Each entry, as given, must be output unchanged.

Saved entries:
────────────────────────────────────────

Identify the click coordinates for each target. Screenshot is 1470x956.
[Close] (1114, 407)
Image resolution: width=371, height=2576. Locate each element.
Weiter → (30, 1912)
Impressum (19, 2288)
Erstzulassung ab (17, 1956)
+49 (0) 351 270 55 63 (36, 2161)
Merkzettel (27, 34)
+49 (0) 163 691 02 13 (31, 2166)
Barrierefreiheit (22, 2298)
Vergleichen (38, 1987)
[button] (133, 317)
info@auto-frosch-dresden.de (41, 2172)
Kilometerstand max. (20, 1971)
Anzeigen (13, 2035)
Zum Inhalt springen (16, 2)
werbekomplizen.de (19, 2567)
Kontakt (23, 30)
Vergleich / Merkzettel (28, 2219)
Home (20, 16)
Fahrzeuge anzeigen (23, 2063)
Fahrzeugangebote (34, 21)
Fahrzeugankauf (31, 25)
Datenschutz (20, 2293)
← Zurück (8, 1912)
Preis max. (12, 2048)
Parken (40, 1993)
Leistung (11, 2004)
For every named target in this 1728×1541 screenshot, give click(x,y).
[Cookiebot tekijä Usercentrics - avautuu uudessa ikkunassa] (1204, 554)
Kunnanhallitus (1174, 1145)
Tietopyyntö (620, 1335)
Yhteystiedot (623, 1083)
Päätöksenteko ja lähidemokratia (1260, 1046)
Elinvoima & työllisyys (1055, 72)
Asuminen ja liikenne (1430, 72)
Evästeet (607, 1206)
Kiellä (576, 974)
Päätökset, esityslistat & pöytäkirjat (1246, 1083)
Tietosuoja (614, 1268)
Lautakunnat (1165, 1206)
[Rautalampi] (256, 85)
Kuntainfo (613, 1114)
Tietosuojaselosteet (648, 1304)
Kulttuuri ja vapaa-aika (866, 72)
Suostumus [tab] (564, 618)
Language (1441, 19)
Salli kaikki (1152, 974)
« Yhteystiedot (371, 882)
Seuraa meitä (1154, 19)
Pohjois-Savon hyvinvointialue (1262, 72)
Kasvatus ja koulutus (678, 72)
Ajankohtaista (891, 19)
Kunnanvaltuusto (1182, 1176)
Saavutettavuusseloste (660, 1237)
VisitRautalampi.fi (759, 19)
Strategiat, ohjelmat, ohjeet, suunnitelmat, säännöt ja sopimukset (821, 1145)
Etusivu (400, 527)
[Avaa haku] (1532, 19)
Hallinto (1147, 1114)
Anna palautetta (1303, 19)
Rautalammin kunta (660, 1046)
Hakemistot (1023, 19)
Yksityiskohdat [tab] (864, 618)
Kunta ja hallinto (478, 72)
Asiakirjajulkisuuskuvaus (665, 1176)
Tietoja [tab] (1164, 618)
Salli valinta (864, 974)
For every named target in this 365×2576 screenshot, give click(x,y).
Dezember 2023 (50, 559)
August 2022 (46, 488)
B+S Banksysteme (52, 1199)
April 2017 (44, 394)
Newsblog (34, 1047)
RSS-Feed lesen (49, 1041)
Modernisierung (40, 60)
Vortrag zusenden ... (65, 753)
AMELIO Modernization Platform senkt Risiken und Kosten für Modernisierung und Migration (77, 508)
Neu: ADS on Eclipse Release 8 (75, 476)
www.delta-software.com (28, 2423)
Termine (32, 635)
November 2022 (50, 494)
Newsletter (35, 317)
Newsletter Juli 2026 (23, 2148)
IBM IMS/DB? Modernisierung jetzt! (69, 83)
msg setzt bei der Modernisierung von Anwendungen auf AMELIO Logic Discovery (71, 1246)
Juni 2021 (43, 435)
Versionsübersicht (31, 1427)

────────────────────────────────────────

Exercise result:
Identify the click coordinates for each target. Screenshot is 1470x956.
[Close] (1114, 407)
Image resolution: width=371, height=2576. Locate each element.
Weiter → (30, 1912)
Impressum (19, 2288)
Erstzulassung ab (17, 1956)
+49 (0) 351 270 55 63 (36, 2161)
Merkzettel (27, 34)
+49 (0) 163 691 02 13 (31, 2166)
Barrierefreiheit (22, 2298)
Vergleichen (38, 1987)
[button] (133, 317)
info@auto-frosch-dresden.de (41, 2172)
Kilometerstand max. (20, 1971)
Anzeigen (13, 2035)
Zum Inhalt springen (16, 2)
werbekomplizen.de (19, 2567)
Kontakt (23, 30)
Vergleich / Merkzettel (28, 2219)
Home (20, 16)
Fahrzeuge anzeigen (23, 2063)
Fahrzeugangebote (34, 21)
Fahrzeugankauf (31, 25)
Datenschutz (20, 2293)
← Zurück (8, 1912)
Preis max. (12, 2048)
Parken (40, 1993)
Leistung (11, 2004)
For every named target in this 1728×1541 screenshot, give click(x,y).
[Cookiebot tekijä Usercentrics - avautuu uudessa ikkunassa] (1204, 554)
Kunnanhallitus (1174, 1145)
Tietopyyntö (620, 1335)
Yhteystiedot (623, 1083)
Päätöksenteko ja lähidemokratia (1260, 1046)
Elinvoima & työllisyys (1055, 72)
Asuminen ja liikenne (1430, 72)
Evästeet (607, 1206)
Kiellä (576, 974)
Päätökset, esityslistat & pöytäkirjat (1246, 1083)
Tietosuoja (614, 1268)
Lautakunnat (1165, 1206)
[Rautalampi] (256, 85)
Kuntainfo (613, 1114)
Tietosuojaselosteet (648, 1304)
Kulttuuri ja vapaa-aika (866, 72)
Suostumus [tab] (564, 618)
Language (1441, 19)
Salli kaikki (1152, 974)
« Yhteystiedot (371, 882)
Seuraa meitä (1154, 19)
Pohjois-Savon hyvinvointialue (1262, 72)
Kasvatus ja koulutus (678, 72)
Ajankohtaista (891, 19)
Kunnanvaltuusto (1182, 1176)
Saavutettavuusseloste (660, 1237)
VisitRautalampi.fi (759, 19)
Strategiat, ohjelmat, ohjeet, suunnitelmat, säännöt ja sopimukset (821, 1145)
Etusivu (400, 527)
[Avaa haku] (1532, 19)
Hallinto (1147, 1114)
Anna palautetta (1303, 19)
Rautalammin kunta (660, 1046)
Hakemistot (1023, 19)
Yksityiskohdat [tab] (864, 618)
Kunta ja hallinto (478, 72)
Asiakirjajulkisuuskuvaus (665, 1176)
Tietoja [tab] (1164, 618)
Salli valinta (864, 974)
For every named target in this 365×2576 screenshot, give click(x,y).
Dezember 2023 (50, 559)
August 2022 (46, 488)
B+S Banksysteme (52, 1199)
April 2017 (44, 394)
Newsblog (34, 1047)
RSS-Feed lesen (49, 1041)
Modernisierung (40, 60)
Vortrag zusenden ... (65, 753)
AMELIO Modernization Platform senkt Risiken und Kosten für Modernisierung und Migration (77, 508)
Neu: ADS on Eclipse Release 8 (75, 476)
www.delta-software.com (28, 2423)
Termine (32, 635)
November 2022 (50, 494)
Newsletter (35, 317)
Newsletter Juli 2026 (23, 2148)
IBM IMS/DB? Modernisierung jetzt! (69, 83)
msg setzt bei der Modernisierung von Anwendungen auf AMELIO Logic Discovery (71, 1246)
Juni 2021 (43, 435)
Versionsübersicht (31, 1427)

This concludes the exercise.